From my vantage point in Paris, I see that young Europeans are startlingly democratic. They’re egalitarian, and militant in their egalitarianism, skeptical of or hostile towards differences in station. They’re also more interested in forging horizontal bonds, connections among peers or cohorts, than in vertical or hierarchical relationships.
At the Lycée Jean Lurçat, a high school in Paris’s 13th arrondissement, students were unhappy with their English teacher, Claudine Lespagnol, age 58, with 8 years’ seniority at the school. The root of the problem seems to have been Ms. Lespagnol’s prohibition against using cell phones during class. (For clarity’s sake, the professorial objection was to cell phone use, not possession.) Students complained collectively to the principal and sought a change in teacher. Their request was denied.

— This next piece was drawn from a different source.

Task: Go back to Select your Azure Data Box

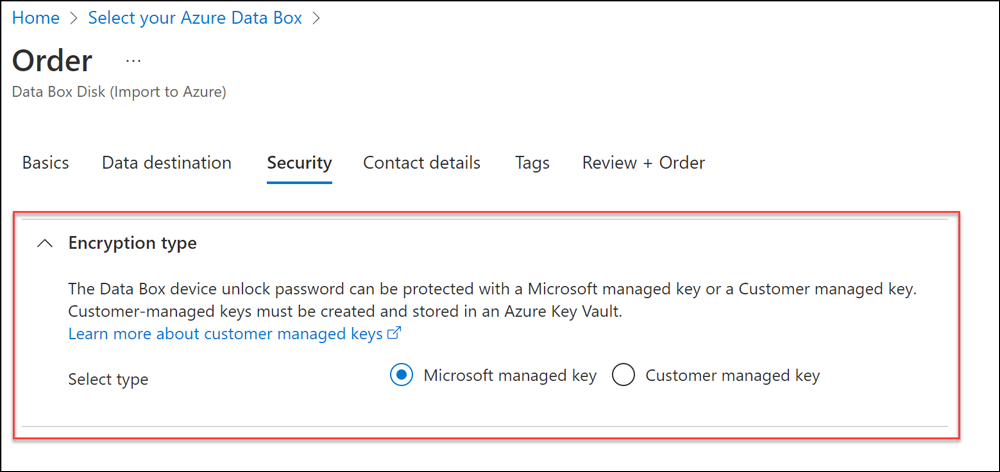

Students then drafted and sent a group letter on behalf of the class. The letter read (my translation):
Re: Suggestions from the class
Madam,
Further to the collective letter of our grievances, we unfortunately were unable to get a favorable reply from the principal for a change of teacher. We want you to understand that, with your negative attitude towards the class, you’re wasting lots of time, making disrespectful remarks, trying desperately to have us listen to your class. It is true that many of us allow ourselves to be distracted in class by electronic accessories or our friends. But this kind of situation happens everywhere in everyday life. We think you take yourself too seriously when you yell at us when we are distracted; that causes a negative reaction among some of us. We therefore advise you to change your attitude, and to stop making remarks whenever one of us has a phone in his hands. It’s a waste of time. If you continue with the same attitude towards the class, the problem will go on and on, and each Monday you’ll suffer the consequences. We hope to spend an appropriate Monday with you after Autumn Break. If this is not the case, and if there’s no effort on your part to change, we’ll only have a few words to say: FUCK YOU.
Sincerely yours,
The Senior Class
The reaction? Nothing happened. A month went by, and teacher anger rose to a boiling point: the teachers walked out one Friday afternoon. Then the media took notice and publicized the affair. Only then did education officials take note. One came to the class to brand the letter “unacceptable” and “cowardly”, but also to say that “there’s no such thing as collective punishment”. The French education minister has announced an investigation to discover the author(s) of the letter.
I don’t want to read too much into a single incident, but three things strike me here:
- The students turn the tables on their teacher, using the kind of language that a teacher might use to correct a student. I see this less as impertinence than as egalitarianism.
- The teacher is supposed to compete (against cell phones and friends) for attention; a good teacher is one who can win students’ attention. I see this less as consumerism than as an acknowledgement of multitasking or a “noisy” world.
- Authority prefers not to know that any of this is going on. Its sympathies ultimately lie more with the students than with the teacher. By contrast, the media reaction seems to have been uniformly negative towards the students (although no one seems to have asked Claudine Lespagnol for her story).